LAVA: Liver Resection Surgery Versus Thermal Ablation for Colorectal Liver Metastases
Description: A multi-centre trial comparing the effectiveness and cost-effectiveness of thermal ablation versus liver resection surgery in high risk patients eligible for liver resection. Due to the number of UK sites that could perform both thermal ablation and liver resection and the anticipated small number of patients who would be suitable for the trial, international recruitment was thought to be essential to reach the required number of patients in a realistic timescale.


It was planned that 15 UK sites and 5 sites from the Netherlands would take part in the trial, with one site in the Netherlands taking the role as local spoke.
Countries: United Kingdom and the Netherlands


University College London (UCL) acted as sponsor for the trial, with co-ordination of the trial delegated to the Clinical Trials Research Unit at the University of Leeds. A lead site was identified in the Netherlands to apply for national ethical approval and assist with local site set-up.

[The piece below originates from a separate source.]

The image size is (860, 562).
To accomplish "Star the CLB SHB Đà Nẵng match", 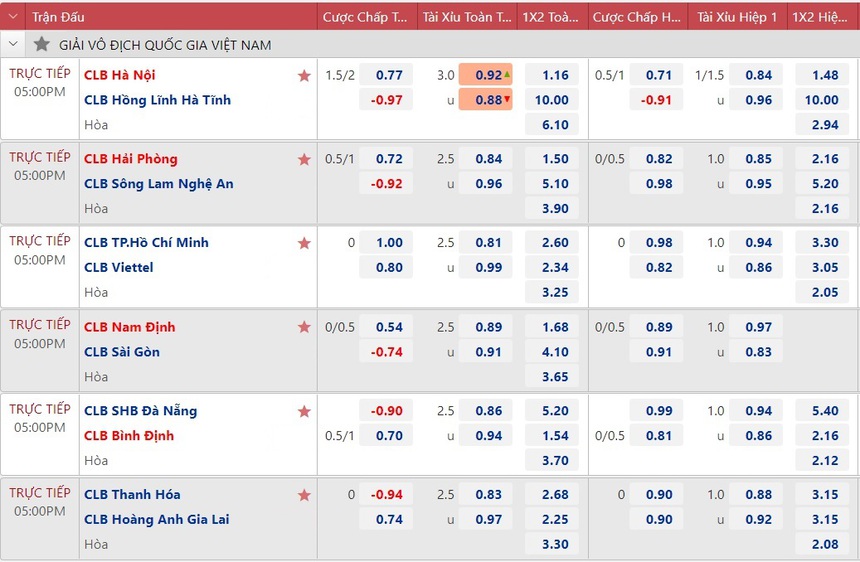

University College London (UCL) obtained funding for the trial as the host organisation. This included payments to facilitate delivery of the research at both UK and Dutch sites.


University College London contracted with each participating research site in the UK and in the Netherlands. The sponsor delegation of duties to the Clinical Trials Research Unit at the University of Leeds was covered in a separate agreement.

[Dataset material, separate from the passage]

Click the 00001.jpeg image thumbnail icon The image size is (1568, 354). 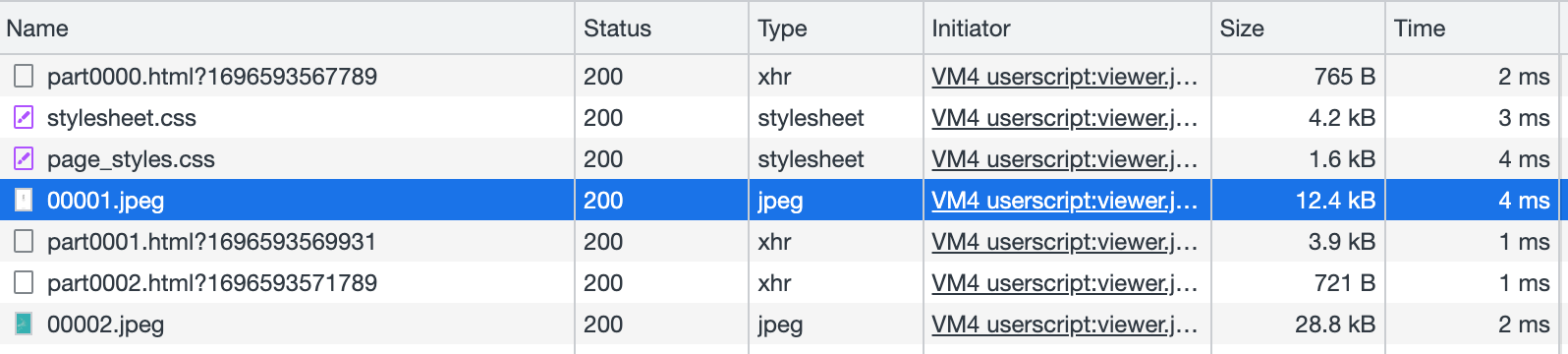click(24, 201)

A local insurance policy was required for sites in the Netherlands, which was taken out by the lead site in the Netherlands and subsequently reimbursed by the sponsor, University College London. International sites were responsible for ensuring appropriate insurance or indemnity for clinical negligence was in place in their respective country and in relation to their clinical activities related to the trial.

Research Governance

The lead site in the Netherlands was responsible to obtaining national ethical approval, local board approval was then obtained by each Dutch site. Evidence of local approvals were collected prior to the site being opened to recruitment. International sites were responsible for local safety reporting as per local regulations.


Separate protocols were developed for the UK and the Netherlands to reflect local processes. The Dutch version of the protocol was finalised once ethical approval had been obtained in the UK. Pragmatic trial design, operative/ablative specifics were mainly at the discretion of the operating surgeon.


No trial specific monitoring was planned for the trial given the pragmatic nature of the trial however the sponsor reserved the right to conduct triggered site monitoring visits via the lead Dutch site should any concerns arise as a result of central monitoring processes.

Distribution of Trial Supplies

Participating sites had to have the ability to perform both trial interventions in order to be eligible to take part in the trial therefore no surgical equipment was provided. Electronic Investigator Site Files (ISF) were sent to international sites.

Data Collection

All sites sent completed Case Report Forms (CRF) directly to the Clinical Trials Research Unit at the University of Leeds. This data was then entered onto the trial database by dedicated data entry staff.

Sample Collection

No samples were collected for central analysis in this trial.

Health Economics/PROMS

Validated translations of patient completed quality of life questionnaires were used where available and combined into a booklet for each required time point, along with translated instructions for completion. The questionnaires used numerical scales and tick boxes (rather than free text fields) and the translated questionnaire booklets were laid out in an identical manner to the UK to facilitate data entry at the Clinical Trials Research Unit. The health economic analysis was planned to be performed from a UK NHS perspective, using only data collected from UK patients.

Data Ownership & Publication

All trial data was owned by the University of Leeds as host institution. Sites were not permitted to publish concerning their patients which was directly relevant to the questions posed in the trial until the first publication of the primary endpoint analysis. It was planned that all collaborators would be listed as contributors, with top recruiting investigators named as authors (subject to journal requirements).


Obstacles encountered
Delays were experienced in obtaining ethical approval in The Netherlands, with Dutch sites not able to apply for local hospital approvals until this was obtained. The ethics committee requested an additional local policy be taken out in addition to the standard policy already held by the sponsor, which incurred an additional cost. Collaborators in the Netherlands also requested additional changes to the protocol which had already been approved in the UK.